[BEGIN]

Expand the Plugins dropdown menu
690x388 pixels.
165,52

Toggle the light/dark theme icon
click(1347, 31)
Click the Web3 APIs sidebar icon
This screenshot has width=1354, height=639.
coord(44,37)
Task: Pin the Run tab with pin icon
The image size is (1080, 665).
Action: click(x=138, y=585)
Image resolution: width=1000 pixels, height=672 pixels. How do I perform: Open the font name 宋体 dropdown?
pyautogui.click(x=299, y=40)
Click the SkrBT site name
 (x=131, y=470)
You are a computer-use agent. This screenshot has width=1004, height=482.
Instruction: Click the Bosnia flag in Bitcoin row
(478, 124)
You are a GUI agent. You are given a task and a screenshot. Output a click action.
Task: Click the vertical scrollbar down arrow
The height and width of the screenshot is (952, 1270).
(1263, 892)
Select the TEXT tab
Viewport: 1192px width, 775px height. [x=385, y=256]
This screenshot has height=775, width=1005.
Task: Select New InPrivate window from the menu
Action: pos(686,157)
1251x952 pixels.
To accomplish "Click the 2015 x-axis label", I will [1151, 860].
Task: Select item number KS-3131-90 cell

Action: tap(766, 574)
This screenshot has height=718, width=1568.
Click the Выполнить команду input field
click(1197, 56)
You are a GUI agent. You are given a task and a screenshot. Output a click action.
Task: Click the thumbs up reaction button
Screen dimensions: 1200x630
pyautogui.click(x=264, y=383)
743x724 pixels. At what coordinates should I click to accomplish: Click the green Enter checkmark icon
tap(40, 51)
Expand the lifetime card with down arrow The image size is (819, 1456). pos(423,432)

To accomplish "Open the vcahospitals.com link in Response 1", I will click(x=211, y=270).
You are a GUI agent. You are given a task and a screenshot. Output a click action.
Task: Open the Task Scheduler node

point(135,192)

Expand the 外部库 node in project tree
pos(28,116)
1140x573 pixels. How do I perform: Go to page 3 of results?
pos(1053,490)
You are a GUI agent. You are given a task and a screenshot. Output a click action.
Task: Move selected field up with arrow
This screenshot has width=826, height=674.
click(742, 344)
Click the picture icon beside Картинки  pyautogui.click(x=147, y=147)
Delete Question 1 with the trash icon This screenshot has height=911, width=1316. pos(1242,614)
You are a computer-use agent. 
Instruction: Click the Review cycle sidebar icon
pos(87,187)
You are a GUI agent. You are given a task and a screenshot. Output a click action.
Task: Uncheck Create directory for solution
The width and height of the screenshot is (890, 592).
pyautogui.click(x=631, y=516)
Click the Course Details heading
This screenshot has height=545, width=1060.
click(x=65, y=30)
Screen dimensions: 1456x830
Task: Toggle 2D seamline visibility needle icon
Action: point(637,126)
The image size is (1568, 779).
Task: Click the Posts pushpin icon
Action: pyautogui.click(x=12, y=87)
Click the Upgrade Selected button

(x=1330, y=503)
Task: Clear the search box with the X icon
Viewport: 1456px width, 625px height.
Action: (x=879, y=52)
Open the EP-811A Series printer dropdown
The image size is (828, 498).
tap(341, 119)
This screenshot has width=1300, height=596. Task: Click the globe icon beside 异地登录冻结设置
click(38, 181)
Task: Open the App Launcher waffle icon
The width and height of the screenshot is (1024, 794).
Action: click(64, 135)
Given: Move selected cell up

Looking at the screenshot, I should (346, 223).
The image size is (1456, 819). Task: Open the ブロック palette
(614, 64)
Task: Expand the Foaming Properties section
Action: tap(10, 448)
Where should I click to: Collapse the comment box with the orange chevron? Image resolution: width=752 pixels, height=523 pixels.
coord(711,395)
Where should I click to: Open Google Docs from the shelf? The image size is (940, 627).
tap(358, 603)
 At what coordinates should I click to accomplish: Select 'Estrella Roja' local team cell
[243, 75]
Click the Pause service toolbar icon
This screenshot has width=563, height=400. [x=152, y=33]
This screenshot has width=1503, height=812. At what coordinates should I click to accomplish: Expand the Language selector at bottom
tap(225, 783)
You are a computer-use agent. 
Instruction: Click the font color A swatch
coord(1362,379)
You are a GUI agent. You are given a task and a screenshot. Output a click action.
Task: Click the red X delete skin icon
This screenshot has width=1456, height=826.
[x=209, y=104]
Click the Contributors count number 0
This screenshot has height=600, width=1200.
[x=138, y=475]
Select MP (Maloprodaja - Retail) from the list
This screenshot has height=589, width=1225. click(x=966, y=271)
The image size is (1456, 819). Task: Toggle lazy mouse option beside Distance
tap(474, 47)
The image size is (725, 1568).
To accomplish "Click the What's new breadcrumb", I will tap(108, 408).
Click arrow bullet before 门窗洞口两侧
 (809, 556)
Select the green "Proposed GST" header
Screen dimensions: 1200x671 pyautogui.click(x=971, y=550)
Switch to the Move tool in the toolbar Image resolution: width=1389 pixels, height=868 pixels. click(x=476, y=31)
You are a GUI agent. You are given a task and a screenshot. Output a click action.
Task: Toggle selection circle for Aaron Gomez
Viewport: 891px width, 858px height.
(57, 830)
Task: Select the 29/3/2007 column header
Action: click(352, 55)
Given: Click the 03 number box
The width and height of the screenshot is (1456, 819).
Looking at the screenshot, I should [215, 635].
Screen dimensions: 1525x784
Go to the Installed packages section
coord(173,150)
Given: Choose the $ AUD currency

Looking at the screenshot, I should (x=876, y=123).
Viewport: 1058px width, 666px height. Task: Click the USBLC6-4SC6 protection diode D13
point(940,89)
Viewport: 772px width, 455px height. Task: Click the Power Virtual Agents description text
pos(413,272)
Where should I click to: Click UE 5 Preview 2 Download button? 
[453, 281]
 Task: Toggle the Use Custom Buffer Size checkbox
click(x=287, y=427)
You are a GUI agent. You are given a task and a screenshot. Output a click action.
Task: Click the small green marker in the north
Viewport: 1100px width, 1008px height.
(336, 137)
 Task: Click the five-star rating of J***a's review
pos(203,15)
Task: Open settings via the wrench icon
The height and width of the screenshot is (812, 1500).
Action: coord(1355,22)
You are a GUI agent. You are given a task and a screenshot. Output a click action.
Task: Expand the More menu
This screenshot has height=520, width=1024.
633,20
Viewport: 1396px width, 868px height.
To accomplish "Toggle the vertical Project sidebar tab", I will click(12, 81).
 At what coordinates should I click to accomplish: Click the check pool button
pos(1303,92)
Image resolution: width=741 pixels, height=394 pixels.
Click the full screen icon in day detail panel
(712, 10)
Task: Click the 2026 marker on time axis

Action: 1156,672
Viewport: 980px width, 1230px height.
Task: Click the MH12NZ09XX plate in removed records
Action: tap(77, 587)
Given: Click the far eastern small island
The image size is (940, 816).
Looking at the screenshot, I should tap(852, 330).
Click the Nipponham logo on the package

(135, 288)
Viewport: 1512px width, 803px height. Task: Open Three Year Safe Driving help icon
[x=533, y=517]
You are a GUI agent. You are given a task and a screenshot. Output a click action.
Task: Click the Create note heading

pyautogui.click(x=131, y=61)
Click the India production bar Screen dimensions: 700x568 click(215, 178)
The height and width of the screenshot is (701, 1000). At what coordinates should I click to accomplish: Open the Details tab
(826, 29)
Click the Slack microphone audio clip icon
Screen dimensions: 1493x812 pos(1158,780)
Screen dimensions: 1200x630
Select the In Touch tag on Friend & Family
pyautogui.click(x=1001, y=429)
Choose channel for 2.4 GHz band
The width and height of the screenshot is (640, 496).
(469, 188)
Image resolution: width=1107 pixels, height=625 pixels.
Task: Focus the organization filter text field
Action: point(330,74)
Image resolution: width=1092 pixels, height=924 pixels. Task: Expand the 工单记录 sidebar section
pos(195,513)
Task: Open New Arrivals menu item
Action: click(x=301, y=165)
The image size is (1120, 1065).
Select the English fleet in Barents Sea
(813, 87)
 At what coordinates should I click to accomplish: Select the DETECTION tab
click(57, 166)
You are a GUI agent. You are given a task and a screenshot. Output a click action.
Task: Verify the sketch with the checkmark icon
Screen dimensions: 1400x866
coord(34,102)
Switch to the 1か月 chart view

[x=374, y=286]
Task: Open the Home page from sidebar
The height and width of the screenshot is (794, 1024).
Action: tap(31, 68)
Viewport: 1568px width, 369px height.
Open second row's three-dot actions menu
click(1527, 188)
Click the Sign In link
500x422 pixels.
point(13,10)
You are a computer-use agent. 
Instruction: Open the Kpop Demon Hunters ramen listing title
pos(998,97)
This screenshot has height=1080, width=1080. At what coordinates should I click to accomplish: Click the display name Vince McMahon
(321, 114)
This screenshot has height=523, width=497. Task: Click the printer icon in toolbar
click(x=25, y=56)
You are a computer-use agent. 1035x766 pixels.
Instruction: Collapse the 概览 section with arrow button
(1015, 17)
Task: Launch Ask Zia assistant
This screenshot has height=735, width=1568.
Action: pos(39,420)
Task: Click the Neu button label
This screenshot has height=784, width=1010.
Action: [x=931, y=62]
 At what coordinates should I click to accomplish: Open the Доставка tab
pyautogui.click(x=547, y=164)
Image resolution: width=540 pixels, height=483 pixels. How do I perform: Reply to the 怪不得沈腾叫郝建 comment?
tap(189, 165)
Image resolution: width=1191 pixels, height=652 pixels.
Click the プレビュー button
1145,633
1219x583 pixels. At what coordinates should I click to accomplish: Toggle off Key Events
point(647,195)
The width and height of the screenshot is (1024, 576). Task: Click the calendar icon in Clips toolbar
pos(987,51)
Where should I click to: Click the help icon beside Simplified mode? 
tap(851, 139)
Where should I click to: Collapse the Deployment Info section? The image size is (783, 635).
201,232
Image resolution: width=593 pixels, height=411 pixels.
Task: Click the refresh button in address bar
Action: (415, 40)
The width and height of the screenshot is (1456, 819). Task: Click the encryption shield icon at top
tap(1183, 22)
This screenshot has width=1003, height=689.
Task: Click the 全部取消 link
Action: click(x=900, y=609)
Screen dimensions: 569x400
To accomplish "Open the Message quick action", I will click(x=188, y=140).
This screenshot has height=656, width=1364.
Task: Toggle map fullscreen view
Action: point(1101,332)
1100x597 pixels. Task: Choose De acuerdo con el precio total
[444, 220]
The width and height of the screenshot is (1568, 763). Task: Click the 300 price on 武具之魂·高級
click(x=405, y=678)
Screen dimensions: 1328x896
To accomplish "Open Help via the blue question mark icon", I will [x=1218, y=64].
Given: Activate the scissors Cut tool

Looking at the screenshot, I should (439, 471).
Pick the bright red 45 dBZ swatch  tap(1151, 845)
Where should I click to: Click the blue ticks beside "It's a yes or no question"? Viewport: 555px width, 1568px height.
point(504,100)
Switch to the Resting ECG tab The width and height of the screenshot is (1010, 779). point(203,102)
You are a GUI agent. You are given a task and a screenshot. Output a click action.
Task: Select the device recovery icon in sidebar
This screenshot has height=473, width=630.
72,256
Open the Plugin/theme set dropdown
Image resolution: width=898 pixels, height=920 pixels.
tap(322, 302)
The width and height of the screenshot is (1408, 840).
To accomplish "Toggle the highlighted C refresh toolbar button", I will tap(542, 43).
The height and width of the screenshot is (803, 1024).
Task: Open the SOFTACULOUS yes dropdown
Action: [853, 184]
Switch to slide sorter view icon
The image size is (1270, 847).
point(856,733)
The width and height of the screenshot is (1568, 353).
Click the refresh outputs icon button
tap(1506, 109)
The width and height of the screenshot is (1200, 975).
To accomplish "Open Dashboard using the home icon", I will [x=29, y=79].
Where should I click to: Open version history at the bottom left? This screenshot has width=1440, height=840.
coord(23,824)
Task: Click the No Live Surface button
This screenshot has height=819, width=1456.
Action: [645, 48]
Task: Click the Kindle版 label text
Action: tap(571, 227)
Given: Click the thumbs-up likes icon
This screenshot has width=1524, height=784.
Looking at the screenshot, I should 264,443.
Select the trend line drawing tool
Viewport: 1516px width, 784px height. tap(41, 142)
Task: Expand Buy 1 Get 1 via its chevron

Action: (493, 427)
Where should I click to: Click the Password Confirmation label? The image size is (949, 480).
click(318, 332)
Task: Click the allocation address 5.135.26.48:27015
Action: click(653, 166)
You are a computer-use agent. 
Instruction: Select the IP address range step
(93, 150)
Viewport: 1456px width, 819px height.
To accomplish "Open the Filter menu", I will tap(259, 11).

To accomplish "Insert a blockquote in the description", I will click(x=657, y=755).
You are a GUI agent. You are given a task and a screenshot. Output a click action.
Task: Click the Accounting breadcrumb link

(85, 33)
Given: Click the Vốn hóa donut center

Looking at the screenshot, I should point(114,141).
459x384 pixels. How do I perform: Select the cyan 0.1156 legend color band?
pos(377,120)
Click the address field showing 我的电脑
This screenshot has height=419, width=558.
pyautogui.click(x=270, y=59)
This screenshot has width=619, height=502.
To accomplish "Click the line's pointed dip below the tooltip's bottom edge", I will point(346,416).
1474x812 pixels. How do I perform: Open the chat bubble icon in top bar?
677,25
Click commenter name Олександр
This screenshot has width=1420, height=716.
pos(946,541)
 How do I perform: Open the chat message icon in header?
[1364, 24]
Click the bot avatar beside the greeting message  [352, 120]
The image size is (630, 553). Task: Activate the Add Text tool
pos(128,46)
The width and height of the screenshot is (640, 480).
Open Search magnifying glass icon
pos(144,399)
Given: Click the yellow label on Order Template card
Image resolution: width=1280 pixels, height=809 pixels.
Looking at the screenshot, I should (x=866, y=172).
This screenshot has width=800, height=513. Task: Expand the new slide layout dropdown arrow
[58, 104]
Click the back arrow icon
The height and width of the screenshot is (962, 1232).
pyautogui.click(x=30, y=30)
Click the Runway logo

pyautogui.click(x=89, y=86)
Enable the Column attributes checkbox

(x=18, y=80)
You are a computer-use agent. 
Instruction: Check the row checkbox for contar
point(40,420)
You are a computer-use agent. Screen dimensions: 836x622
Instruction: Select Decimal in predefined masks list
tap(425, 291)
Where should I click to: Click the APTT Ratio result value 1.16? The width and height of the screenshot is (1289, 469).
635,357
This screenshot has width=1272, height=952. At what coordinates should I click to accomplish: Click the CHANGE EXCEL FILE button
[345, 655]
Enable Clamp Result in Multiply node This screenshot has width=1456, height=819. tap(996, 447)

[END]

→ Problem description
Copy out the records above word for word, from the line with "How do I perform: Open the chat message" through the end of the records.

→ Solution for this exercise
 How do I perform: Open the chat message icon in header?
[1364, 24]
Click the bot avatar beside the greeting message  [352, 120]
The image size is (630, 553). Task: Activate the Add Text tool
pos(128,46)
The width and height of the screenshot is (640, 480).
Open Search magnifying glass icon
pos(144,399)
Given: Click the yellow label on Order Template card
Image resolution: width=1280 pixels, height=809 pixels.
Looking at the screenshot, I should (x=866, y=172).
This screenshot has width=800, height=513. Task: Expand the new slide layout dropdown arrow
[58, 104]
Click the back arrow icon
The height and width of the screenshot is (962, 1232).
pyautogui.click(x=30, y=30)
Click the Runway logo

pyautogui.click(x=89, y=86)
Enable the Column attributes checkbox

(x=18, y=80)
You are a computer-use agent. 
Instruction: Check the row checkbox for contar
point(40,420)
You are a computer-use agent. Screen dimensions: 836x622
Instruction: Select Decimal in predefined masks list
tap(425, 291)
Where should I click to: Click the APTT Ratio result value 1.16? The width and height of the screenshot is (1289, 469).
635,357
This screenshot has width=1272, height=952. At what coordinates should I click to accomplish: Click the CHANGE EXCEL FILE button
[345, 655]
Enable Clamp Result in Multiply node This screenshot has width=1456, height=819. tap(996, 447)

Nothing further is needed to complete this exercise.